| TASK TO CARRY OUT |
Repeat the entries exactly as they stand.

[Start of section]

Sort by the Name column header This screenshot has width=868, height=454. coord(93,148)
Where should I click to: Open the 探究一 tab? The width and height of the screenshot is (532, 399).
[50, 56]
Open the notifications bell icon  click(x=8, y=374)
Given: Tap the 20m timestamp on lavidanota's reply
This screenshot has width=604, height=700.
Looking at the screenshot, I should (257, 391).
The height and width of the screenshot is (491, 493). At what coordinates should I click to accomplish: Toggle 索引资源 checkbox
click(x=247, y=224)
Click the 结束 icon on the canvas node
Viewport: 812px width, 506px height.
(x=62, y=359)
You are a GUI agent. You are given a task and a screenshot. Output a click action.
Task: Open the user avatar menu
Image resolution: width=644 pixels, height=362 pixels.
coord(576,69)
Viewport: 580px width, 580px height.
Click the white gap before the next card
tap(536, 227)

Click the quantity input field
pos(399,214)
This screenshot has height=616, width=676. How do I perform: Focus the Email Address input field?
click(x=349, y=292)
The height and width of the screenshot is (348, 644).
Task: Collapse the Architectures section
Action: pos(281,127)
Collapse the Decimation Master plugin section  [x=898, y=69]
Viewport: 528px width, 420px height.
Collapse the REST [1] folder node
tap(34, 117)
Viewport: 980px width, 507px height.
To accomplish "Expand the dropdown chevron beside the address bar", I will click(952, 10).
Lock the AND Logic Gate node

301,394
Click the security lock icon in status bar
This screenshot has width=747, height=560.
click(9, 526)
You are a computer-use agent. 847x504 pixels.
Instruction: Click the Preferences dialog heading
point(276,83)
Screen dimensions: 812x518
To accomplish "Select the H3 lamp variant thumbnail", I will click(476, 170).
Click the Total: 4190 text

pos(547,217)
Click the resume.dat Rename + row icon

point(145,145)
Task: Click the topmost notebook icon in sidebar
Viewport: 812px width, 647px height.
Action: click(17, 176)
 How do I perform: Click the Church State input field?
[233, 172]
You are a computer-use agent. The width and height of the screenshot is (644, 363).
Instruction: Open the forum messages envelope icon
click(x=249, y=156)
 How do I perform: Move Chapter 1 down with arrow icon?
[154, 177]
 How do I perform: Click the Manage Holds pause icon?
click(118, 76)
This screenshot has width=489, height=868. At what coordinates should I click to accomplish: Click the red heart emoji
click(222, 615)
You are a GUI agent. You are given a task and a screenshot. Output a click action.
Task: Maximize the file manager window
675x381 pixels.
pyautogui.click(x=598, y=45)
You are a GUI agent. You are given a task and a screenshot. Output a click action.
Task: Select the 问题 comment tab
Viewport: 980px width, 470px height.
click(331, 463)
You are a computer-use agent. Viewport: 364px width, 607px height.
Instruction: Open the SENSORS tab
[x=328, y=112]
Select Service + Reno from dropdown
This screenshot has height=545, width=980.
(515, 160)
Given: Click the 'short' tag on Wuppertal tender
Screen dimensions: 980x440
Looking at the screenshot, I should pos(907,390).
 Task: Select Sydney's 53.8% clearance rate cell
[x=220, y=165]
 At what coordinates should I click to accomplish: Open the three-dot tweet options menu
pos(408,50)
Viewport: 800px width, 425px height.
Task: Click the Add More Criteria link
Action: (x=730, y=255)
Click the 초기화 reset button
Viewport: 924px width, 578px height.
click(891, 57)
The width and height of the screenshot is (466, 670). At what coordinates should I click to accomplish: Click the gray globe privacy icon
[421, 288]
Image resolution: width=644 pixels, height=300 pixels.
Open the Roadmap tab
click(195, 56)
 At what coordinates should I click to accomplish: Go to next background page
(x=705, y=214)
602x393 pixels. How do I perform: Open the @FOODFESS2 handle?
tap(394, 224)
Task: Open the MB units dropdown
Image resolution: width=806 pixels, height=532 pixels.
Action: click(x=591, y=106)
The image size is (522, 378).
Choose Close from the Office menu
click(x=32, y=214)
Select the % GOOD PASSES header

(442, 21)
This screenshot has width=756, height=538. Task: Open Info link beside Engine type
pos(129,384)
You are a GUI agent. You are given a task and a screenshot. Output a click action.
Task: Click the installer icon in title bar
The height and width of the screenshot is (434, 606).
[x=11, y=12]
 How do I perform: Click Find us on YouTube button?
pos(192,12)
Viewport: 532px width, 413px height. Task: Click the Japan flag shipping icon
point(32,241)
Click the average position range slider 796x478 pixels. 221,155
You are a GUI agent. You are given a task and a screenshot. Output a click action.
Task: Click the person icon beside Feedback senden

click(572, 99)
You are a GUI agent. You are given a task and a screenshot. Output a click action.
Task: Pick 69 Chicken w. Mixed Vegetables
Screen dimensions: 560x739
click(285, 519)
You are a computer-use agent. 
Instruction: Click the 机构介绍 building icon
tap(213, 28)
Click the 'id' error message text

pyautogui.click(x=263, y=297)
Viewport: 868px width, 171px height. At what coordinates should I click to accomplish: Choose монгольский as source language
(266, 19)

[End of section]

| RESULT BELOW |
Sort by the Name column header This screenshot has width=868, height=454. coord(93,148)
Where should I click to: Open the 探究一 tab? The width and height of the screenshot is (532, 399).
[50, 56]
Open the notifications bell icon  click(x=8, y=374)
Given: Tap the 20m timestamp on lavidanota's reply
This screenshot has width=604, height=700.
Looking at the screenshot, I should (257, 391).
The height and width of the screenshot is (491, 493). At what coordinates should I click to accomplish: Toggle 索引资源 checkbox
click(x=247, y=224)
Click the 结束 icon on the canvas node
Viewport: 812px width, 506px height.
(x=62, y=359)
You are a GUI agent. You are given a task and a screenshot. Output a click action.
Task: Open the user avatar menu
Image resolution: width=644 pixels, height=362 pixels.
coord(576,69)
Viewport: 580px width, 580px height.
Click the white gap before the next card
tap(536, 227)

Click the quantity input field
pos(399,214)
This screenshot has height=616, width=676. How do I perform: Focus the Email Address input field?
click(x=349, y=292)
The height and width of the screenshot is (348, 644).
Task: Collapse the Architectures section
Action: pos(281,127)
Collapse the Decimation Master plugin section  [x=898, y=69]
Viewport: 528px width, 420px height.
Collapse the REST [1] folder node
tap(34, 117)
Viewport: 980px width, 507px height.
To accomplish "Expand the dropdown chevron beside the address bar", I will click(952, 10).
Lock the AND Logic Gate node

301,394
Click the security lock icon in status bar
This screenshot has width=747, height=560.
click(9, 526)
You are a computer-use agent. 847x504 pixels.
Instruction: Click the Preferences dialog heading
point(276,83)
Screen dimensions: 812x518
To accomplish "Select the H3 lamp variant thumbnail", I will click(476, 170).
Click the Total: 4190 text

pos(547,217)
Click the resume.dat Rename + row icon

point(145,145)
Task: Click the topmost notebook icon in sidebar
Viewport: 812px width, 647px height.
Action: click(17, 176)
 How do I perform: Click the Church State input field?
[233, 172]
You are a computer-use agent. The width and height of the screenshot is (644, 363).
Instruction: Open the forum messages envelope icon
click(x=249, y=156)
 How do I perform: Move Chapter 1 down with arrow icon?
[154, 177]
 How do I perform: Click the Manage Holds pause icon?
click(118, 76)
This screenshot has width=489, height=868. At what coordinates should I click to accomplish: Click the red heart emoji
click(222, 615)
You are a GUI agent. You are given a task and a screenshot. Output a click action.
Task: Maximize the file manager window
675x381 pixels.
pyautogui.click(x=598, y=45)
You are a GUI agent. You are given a task and a screenshot. Output a click action.
Task: Select the 问题 comment tab
Viewport: 980px width, 470px height.
click(331, 463)
You are a computer-use agent. Viewport: 364px width, 607px height.
Instruction: Open the SENSORS tab
[x=328, y=112]
Select Service + Reno from dropdown
This screenshot has height=545, width=980.
(515, 160)
Given: Click the 'short' tag on Wuppertal tender
Screen dimensions: 980x440
Looking at the screenshot, I should pos(907,390).
 Task: Select Sydney's 53.8% clearance rate cell
[x=220, y=165]
 At what coordinates should I click to accomplish: Open the three-dot tweet options menu
pos(408,50)
Viewport: 800px width, 425px height.
Task: Click the Add More Criteria link
Action: (x=730, y=255)
Click the 초기화 reset button
Viewport: 924px width, 578px height.
click(891, 57)
The width and height of the screenshot is (466, 670). At what coordinates should I click to accomplish: Click the gray globe privacy icon
[421, 288]
Image resolution: width=644 pixels, height=300 pixels.
Open the Roadmap tab
click(195, 56)
 At what coordinates should I click to accomplish: Go to next background page
(x=705, y=214)
602x393 pixels. How do I perform: Open the @FOODFESS2 handle?
tap(394, 224)
Task: Open the MB units dropdown
Image resolution: width=806 pixels, height=532 pixels.
Action: click(x=591, y=106)
The image size is (522, 378).
Choose Close from the Office menu
click(x=32, y=214)
Select the % GOOD PASSES header

(442, 21)
This screenshot has width=756, height=538. Task: Open Info link beside Engine type
pos(129,384)
You are a GUI agent. You are given a task and a screenshot. Output a click action.
Task: Click the installer icon in title bar
The height and width of the screenshot is (434, 606).
[x=11, y=12]
 How do I perform: Click Find us on YouTube button?
pos(192,12)
Viewport: 532px width, 413px height. Task: Click the Japan flag shipping icon
point(32,241)
Click the average position range slider 796x478 pixels. 221,155
You are a GUI agent. You are given a task and a screenshot. Output a click action.
Task: Click the person icon beside Feedback senden

click(572, 99)
You are a GUI agent. You are given a task and a screenshot. Output a click action.
Task: Pick 69 Chicken w. Mixed Vegetables
Screen dimensions: 560x739
click(285, 519)
You are a computer-use agent. 
Instruction: Click the 机构介绍 building icon
tap(213, 28)
Click the 'id' error message text

pyautogui.click(x=263, y=297)
Viewport: 868px width, 171px height. At what coordinates should I click to accomplish: Choose монгольский as source language
(266, 19)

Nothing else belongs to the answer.